### GOAL
Copy every line of the records verbatim, from the very first one down to the line containing "ATV Multitrailer (45, 360)", with both ends included.
◇ ◇ ◇
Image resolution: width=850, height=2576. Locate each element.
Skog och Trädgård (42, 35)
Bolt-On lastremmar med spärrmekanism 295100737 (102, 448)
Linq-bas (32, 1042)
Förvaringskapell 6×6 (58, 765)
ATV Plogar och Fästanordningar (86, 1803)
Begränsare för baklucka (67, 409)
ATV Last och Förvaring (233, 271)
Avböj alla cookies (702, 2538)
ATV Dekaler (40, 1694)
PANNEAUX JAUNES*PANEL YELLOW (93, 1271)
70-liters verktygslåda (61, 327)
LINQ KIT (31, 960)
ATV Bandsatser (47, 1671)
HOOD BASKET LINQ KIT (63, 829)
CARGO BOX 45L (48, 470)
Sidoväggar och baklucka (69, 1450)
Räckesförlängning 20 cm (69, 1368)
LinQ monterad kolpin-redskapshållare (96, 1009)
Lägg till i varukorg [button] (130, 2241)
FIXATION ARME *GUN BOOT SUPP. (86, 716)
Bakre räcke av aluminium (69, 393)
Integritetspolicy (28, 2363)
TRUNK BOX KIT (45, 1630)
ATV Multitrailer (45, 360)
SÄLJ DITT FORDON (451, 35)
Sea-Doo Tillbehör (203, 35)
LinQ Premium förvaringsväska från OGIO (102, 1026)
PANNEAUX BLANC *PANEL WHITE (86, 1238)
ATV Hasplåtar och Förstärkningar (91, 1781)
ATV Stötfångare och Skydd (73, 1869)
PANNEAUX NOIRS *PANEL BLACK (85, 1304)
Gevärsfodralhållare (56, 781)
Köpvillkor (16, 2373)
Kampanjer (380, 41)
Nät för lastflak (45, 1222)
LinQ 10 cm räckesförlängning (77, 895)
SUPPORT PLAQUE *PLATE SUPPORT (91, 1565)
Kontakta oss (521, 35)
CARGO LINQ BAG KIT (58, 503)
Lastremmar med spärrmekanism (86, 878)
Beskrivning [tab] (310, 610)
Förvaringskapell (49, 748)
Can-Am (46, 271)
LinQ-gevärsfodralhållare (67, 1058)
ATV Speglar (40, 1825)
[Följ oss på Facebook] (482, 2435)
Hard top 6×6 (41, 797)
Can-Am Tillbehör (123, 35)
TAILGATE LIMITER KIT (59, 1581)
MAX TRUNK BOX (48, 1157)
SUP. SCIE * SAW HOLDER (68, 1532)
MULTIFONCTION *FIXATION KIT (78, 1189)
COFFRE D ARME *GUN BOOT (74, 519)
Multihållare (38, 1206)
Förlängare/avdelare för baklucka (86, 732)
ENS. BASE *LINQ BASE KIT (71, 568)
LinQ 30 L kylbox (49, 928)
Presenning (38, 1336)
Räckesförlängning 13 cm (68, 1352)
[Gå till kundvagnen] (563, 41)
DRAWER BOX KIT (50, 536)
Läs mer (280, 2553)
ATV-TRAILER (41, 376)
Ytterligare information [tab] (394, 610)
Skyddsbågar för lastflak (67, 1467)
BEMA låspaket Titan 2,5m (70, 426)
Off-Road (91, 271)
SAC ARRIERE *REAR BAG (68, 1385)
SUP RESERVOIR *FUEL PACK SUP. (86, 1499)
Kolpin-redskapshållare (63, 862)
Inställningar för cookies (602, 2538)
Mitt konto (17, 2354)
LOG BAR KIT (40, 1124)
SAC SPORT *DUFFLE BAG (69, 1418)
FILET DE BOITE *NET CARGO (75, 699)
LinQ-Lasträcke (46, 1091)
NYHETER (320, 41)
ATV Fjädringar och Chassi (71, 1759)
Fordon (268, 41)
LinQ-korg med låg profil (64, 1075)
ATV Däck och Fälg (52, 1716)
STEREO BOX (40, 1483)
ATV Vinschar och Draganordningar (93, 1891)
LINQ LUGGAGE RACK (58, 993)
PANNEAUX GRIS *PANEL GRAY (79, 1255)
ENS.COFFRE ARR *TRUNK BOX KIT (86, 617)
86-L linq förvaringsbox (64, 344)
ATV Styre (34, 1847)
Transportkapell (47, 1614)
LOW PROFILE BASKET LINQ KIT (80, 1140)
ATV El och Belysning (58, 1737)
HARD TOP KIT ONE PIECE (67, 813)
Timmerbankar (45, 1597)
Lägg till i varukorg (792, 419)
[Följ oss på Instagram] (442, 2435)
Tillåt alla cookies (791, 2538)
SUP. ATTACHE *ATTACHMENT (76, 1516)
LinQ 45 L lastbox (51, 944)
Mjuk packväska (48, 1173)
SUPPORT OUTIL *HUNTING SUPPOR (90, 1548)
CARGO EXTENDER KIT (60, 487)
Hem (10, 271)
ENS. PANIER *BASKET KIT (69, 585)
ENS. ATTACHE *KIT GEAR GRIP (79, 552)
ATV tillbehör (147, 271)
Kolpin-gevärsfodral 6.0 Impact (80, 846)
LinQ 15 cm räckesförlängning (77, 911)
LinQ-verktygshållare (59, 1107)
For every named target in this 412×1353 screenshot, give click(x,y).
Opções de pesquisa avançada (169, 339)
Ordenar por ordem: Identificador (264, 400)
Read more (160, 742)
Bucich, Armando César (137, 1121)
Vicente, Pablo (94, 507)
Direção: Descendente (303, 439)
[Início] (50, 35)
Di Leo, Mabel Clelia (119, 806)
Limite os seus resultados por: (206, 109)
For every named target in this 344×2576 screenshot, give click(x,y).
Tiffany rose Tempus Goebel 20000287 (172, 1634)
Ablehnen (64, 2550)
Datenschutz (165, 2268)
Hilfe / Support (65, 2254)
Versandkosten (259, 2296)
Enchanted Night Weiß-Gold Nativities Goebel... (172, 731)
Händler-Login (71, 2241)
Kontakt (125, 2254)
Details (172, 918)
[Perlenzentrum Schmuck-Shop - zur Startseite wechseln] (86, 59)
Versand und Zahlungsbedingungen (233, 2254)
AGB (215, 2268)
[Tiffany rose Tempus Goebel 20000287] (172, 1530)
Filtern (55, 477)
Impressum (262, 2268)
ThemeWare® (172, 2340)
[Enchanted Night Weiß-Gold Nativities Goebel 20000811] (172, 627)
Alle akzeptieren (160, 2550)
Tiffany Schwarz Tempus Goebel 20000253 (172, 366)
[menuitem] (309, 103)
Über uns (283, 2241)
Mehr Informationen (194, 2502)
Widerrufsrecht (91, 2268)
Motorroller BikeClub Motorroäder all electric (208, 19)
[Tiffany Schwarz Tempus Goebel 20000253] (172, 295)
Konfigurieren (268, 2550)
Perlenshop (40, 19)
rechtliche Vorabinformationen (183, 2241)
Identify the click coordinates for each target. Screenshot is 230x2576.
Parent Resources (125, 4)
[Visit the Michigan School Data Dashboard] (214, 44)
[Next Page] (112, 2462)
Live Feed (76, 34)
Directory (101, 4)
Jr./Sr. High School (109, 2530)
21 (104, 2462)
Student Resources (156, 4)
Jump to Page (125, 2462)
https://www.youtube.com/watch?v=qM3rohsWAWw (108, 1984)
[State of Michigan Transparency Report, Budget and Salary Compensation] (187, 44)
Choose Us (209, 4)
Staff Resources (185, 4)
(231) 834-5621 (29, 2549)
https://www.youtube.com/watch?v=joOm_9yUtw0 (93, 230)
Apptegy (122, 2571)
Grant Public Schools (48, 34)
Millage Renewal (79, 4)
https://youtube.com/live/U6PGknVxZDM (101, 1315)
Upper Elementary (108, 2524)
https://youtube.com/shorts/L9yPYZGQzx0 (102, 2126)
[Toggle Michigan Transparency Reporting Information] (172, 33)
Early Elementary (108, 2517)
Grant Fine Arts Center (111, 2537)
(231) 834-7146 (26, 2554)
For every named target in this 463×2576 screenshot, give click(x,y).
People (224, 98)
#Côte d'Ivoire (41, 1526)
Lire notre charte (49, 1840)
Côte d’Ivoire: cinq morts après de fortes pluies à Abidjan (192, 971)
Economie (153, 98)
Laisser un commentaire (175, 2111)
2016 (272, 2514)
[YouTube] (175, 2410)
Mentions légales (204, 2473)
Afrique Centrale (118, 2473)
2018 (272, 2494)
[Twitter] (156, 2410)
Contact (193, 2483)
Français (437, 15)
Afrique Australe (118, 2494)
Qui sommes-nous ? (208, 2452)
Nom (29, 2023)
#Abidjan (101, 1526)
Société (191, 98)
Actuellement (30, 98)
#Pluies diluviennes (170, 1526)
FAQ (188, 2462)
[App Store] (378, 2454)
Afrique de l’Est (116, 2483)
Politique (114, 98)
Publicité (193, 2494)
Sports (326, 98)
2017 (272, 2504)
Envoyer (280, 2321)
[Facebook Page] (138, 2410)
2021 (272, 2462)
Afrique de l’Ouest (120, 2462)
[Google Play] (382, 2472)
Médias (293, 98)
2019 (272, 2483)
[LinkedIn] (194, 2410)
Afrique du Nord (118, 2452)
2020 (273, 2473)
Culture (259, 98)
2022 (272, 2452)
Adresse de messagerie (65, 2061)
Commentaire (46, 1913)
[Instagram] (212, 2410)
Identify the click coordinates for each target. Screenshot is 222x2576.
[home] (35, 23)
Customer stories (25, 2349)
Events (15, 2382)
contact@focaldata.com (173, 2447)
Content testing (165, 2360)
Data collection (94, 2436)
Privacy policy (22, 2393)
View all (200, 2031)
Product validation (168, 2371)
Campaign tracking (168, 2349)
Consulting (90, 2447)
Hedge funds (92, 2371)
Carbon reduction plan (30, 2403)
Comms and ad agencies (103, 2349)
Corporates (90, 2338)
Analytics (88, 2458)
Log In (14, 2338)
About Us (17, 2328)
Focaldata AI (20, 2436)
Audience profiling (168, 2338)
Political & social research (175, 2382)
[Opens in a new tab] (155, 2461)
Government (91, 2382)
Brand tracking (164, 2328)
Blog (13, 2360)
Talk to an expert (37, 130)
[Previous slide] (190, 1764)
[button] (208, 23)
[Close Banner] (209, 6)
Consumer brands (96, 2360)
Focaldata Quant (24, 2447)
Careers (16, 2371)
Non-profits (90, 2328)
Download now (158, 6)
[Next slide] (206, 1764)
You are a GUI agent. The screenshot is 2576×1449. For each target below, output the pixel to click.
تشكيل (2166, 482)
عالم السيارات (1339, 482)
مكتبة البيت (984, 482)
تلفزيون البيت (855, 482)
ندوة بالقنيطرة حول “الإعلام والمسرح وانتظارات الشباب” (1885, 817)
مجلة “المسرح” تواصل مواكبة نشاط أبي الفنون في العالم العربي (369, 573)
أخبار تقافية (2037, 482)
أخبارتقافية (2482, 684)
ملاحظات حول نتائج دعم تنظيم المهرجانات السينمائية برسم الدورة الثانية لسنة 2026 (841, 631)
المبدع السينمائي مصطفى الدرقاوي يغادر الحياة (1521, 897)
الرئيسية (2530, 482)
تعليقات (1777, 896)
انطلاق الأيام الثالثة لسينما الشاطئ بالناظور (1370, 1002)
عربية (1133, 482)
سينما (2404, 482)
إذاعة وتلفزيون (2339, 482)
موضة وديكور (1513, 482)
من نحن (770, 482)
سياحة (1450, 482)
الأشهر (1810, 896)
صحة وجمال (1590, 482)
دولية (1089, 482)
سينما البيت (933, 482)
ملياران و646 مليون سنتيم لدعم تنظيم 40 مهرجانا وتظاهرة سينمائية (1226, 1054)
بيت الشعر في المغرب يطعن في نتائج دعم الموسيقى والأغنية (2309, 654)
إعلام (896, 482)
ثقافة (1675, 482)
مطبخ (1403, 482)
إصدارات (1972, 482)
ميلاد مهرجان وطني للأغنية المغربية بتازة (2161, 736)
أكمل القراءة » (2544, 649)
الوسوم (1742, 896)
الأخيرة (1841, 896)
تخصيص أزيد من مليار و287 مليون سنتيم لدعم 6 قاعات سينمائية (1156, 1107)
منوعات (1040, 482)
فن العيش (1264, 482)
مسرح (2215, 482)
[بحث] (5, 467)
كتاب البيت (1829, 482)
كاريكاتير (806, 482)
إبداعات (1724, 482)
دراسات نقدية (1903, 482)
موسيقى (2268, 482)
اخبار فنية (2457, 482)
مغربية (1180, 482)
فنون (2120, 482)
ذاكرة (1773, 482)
◇ ◇ ◇
### ANSWER TO THE TASK
Image resolution: width=850, height=2576. Locate each element.
Skog och Trädgård (42, 35)
Bolt-On lastremmar med spärrmekanism 295100737 (102, 448)
Linq-bas (32, 1042)
Förvaringskapell 6×6 (58, 765)
ATV Plogar och Fästanordningar (86, 1803)
Begränsare för baklucka (67, 409)
ATV Last och Förvaring (233, 271)
Avböj alla cookies (702, 2538)
ATV Dekaler (40, 1694)
PANNEAUX JAUNES*PANEL YELLOW (93, 1271)
70-liters verktygslåda (61, 327)
LINQ KIT (31, 960)
ATV Bandsatser (47, 1671)
HOOD BASKET LINQ KIT (63, 829)
CARGO BOX 45L (48, 470)
Sidoväggar och baklucka (69, 1450)
Räckesförlängning 20 cm (69, 1368)
LinQ monterad kolpin-redskapshållare (96, 1009)
Lägg till i varukorg [button] (130, 2241)
FIXATION ARME *GUN BOOT SUPP. (86, 716)
Bakre räcke av aluminium (69, 393)
Integritetspolicy (28, 2363)
TRUNK BOX KIT (45, 1630)
ATV Multitrailer (45, 360)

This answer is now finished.